The task:
Count up the lines of the data below that contain the string "computer", then give only the total.

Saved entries
= = = = =
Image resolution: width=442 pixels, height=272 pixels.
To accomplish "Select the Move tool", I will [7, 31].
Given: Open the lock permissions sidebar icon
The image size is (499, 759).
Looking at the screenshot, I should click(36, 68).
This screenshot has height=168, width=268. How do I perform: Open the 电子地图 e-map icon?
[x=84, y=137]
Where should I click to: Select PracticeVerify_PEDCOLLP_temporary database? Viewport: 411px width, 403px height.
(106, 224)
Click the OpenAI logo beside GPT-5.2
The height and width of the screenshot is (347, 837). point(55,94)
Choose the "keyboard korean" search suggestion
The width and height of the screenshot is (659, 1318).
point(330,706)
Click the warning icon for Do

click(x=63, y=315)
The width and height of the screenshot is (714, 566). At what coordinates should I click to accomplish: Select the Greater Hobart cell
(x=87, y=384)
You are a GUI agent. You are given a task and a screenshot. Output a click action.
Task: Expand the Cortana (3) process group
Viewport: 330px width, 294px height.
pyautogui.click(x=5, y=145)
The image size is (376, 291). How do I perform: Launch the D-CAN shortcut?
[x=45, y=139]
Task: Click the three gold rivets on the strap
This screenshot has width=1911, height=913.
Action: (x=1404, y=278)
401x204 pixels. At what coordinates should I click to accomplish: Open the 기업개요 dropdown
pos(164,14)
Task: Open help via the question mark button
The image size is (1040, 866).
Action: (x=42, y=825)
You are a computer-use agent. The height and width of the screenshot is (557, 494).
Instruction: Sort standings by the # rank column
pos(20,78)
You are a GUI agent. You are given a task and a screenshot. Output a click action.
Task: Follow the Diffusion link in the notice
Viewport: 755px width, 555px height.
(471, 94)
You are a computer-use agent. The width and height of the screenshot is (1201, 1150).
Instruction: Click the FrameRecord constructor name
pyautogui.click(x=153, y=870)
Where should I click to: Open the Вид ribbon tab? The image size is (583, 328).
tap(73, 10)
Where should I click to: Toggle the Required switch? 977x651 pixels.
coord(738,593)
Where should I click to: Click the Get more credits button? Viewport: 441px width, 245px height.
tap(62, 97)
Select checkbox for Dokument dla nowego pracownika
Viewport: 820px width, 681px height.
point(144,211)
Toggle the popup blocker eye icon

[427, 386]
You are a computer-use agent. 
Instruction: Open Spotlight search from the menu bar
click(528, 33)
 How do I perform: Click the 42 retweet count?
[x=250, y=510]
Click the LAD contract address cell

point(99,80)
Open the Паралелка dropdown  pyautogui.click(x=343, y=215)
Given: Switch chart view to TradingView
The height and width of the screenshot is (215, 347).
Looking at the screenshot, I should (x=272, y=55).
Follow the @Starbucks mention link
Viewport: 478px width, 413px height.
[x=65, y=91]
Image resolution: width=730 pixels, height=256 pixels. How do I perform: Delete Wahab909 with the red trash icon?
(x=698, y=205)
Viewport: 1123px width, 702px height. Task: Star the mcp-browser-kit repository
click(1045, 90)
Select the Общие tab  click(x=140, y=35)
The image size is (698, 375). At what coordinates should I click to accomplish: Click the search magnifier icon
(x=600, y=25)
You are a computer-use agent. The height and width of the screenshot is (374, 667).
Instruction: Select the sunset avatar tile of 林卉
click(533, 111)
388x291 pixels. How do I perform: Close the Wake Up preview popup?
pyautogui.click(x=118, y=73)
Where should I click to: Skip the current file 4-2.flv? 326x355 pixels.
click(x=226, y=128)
= = = = =
Task response:
4